Christopher Nardi
Journal de Montréal

Le premier déficit pour Trudeau moins gros que prévu

Christopher Nardi

OTTAWA | Les Libéraux de Justin Trudeau ont terminé leur première année au pouvoir avec un déficit budgétaire de pas moins de 17,8 G$. Une baisse de 5 G$ comparativement aux premières prévisions, mais un montant qui défonce toujours la limite de 10 G$ promise durant la dernière campagne électorale.

C'est ce qu'on apprend dans le dernier rapport financier annuel 2016-2017 publié par le ministère des Finances mardi matin. Ce document sert à dévoiler les dépenses et revenus réels du gouvernement à la fin d'une année fiscale et de les comparer aux prévisions annoncées dans le budget.

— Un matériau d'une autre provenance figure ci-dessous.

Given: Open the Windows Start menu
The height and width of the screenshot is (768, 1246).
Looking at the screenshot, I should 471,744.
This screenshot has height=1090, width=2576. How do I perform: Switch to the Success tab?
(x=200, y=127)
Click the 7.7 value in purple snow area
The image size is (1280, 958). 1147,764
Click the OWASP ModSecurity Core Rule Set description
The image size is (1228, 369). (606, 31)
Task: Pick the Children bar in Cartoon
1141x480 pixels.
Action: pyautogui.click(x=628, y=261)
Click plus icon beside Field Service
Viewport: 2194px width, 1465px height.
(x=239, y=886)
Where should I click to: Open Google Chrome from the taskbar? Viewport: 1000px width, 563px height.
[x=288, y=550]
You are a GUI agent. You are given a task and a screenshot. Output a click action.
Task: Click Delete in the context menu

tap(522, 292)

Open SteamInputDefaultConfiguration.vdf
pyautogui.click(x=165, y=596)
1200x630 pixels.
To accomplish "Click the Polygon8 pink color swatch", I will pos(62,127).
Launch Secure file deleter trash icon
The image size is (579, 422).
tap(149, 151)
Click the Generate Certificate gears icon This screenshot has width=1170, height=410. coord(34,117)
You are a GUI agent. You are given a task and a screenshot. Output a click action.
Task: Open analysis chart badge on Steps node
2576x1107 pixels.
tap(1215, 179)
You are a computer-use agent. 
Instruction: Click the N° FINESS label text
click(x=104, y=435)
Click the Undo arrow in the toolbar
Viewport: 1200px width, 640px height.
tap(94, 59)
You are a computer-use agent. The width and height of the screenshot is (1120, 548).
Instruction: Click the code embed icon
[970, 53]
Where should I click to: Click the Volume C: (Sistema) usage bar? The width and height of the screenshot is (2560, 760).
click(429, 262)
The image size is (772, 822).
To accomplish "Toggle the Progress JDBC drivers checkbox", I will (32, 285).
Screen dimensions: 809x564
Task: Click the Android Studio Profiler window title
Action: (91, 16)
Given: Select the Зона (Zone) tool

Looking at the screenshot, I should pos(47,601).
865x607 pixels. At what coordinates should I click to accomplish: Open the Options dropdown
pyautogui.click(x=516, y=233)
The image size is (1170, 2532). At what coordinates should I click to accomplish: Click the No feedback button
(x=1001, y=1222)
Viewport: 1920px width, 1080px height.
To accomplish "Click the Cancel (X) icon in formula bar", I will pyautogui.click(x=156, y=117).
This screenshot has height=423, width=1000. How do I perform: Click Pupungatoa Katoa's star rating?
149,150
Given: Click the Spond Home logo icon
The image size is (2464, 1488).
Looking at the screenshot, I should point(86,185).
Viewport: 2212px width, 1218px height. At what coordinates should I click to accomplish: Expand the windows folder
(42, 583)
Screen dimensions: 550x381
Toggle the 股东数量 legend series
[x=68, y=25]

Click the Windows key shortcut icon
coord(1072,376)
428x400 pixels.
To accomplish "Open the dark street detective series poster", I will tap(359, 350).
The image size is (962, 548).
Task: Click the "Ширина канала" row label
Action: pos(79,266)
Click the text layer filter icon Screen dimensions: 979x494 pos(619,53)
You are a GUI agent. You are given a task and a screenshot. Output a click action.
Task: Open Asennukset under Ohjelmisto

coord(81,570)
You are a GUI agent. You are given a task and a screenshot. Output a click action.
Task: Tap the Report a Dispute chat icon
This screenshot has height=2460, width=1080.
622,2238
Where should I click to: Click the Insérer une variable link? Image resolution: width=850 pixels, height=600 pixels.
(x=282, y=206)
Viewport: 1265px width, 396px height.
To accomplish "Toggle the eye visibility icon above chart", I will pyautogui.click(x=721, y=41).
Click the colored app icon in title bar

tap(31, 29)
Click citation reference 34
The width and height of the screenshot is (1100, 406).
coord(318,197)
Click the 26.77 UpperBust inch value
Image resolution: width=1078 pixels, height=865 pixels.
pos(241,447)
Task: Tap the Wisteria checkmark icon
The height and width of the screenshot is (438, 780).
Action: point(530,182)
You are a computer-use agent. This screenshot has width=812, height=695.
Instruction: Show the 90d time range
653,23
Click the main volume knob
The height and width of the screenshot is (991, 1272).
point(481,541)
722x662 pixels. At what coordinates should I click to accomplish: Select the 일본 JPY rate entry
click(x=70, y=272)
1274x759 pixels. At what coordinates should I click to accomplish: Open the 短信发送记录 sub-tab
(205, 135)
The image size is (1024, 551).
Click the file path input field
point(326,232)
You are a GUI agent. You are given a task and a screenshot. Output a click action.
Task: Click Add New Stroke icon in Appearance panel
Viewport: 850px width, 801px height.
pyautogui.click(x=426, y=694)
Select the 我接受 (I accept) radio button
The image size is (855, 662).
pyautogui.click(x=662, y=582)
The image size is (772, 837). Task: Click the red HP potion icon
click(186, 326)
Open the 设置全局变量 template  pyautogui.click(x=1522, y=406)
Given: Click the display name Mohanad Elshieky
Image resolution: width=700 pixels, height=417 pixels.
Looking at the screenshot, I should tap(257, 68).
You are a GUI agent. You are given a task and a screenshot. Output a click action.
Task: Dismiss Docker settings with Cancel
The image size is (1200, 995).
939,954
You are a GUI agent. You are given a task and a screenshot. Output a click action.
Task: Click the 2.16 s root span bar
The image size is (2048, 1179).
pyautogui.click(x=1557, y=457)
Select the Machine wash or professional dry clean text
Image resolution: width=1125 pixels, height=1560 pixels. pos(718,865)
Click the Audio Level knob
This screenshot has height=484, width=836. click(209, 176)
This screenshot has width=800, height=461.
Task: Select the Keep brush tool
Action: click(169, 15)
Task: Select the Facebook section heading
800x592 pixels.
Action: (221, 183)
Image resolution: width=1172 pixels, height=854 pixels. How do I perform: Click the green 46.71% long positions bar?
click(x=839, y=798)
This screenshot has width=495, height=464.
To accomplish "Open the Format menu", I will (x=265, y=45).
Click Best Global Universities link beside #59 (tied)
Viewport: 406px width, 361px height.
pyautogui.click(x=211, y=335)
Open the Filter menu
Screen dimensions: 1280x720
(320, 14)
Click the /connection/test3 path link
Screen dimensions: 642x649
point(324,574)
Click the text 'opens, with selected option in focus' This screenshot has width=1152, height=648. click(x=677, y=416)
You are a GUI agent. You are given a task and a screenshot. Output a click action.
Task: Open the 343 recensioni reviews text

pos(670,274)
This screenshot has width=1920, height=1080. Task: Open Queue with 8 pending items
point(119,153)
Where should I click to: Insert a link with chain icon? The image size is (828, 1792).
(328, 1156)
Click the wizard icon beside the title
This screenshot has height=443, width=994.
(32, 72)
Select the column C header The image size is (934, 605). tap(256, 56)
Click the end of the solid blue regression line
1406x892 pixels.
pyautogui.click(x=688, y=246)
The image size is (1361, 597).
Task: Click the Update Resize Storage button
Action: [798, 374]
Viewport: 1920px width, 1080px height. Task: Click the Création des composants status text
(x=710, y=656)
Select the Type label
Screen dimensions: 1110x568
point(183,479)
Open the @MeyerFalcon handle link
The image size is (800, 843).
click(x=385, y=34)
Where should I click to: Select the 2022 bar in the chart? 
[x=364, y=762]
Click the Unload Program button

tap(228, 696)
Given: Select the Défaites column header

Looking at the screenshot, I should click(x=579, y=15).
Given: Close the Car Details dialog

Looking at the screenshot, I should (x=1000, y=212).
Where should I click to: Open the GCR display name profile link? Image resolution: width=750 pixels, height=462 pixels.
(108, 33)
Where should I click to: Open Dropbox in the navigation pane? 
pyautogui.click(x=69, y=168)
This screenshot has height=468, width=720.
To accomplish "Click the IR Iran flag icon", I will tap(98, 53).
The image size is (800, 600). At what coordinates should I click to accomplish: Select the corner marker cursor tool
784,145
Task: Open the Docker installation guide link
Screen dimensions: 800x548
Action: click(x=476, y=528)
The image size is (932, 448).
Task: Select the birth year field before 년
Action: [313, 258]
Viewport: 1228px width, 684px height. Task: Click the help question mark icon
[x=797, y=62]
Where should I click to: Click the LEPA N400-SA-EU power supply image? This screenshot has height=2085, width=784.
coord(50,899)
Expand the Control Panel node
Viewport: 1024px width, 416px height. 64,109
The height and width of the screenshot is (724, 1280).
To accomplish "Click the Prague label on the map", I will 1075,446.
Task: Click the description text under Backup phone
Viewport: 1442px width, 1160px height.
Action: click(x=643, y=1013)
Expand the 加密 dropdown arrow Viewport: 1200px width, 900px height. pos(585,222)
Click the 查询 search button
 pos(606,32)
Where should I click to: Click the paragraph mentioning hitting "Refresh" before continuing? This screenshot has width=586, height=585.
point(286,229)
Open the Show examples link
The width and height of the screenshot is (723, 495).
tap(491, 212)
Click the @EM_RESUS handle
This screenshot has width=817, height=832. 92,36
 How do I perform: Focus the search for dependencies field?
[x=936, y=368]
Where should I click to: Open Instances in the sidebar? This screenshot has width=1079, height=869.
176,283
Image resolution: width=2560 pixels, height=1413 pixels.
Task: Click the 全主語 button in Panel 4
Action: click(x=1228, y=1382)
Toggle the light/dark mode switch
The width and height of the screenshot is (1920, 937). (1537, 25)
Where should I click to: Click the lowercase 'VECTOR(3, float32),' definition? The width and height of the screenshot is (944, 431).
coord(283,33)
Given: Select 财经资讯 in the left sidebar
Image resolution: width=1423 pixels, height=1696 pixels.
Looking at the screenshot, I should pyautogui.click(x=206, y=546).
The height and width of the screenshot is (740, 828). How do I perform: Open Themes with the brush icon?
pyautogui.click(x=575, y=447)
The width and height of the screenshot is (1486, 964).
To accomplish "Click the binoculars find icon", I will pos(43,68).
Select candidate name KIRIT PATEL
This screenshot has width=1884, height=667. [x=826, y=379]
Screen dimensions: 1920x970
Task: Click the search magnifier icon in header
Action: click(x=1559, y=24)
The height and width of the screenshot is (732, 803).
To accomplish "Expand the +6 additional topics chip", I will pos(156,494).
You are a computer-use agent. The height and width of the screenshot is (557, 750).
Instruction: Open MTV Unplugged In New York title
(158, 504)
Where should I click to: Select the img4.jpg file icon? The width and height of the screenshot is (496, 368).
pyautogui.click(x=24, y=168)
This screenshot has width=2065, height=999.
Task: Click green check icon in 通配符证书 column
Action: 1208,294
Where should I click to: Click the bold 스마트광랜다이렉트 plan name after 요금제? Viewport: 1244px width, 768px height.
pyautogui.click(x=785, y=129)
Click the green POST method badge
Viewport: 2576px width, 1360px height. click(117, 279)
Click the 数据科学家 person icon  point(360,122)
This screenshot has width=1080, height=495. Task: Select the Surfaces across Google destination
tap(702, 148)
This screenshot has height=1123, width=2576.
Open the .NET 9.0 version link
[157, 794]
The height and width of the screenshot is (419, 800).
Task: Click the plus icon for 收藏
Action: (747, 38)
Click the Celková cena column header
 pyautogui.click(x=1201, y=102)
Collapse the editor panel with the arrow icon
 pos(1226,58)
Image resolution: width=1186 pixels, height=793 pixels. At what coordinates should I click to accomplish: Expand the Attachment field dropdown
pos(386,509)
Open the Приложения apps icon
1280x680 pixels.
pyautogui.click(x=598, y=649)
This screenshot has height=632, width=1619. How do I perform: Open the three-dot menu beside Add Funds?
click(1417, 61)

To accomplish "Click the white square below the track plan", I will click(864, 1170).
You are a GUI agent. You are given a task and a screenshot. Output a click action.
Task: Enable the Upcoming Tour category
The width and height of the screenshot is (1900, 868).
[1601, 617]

Selon le ministère, le Canada différence par rapport au déficit prévu de 23 G$ s'explique notamment par un bond imprévu de 1,4 G$ en revenus supplémentaires de TPS et impôts reçus grâce à une croissance économique «plus forte que prévue». Cela est dû entre autres par une relance des marchés pétroliers internationaux.

De l'autre côté, les dépenses pour des programmes ont été plus petites que prévu (de 3,7 G) à cause de transferts qui ne se sont finalement pas avérés au niveau des infrastructures et une diminution des coûts de gestion de la Corporation de gestion de la Voie maritime du Saint-Laurent.

Le manque à gagner accumulé durant cette première année sous Justin Trudeau défonce toutefois le montant promis par le député de Papineau durant la campagne électorale de 2015. En effet, le dirigeant du Parti libéral avait alors promis un premier déficit qui ne dépasserait pas le 10 G$ de dollars.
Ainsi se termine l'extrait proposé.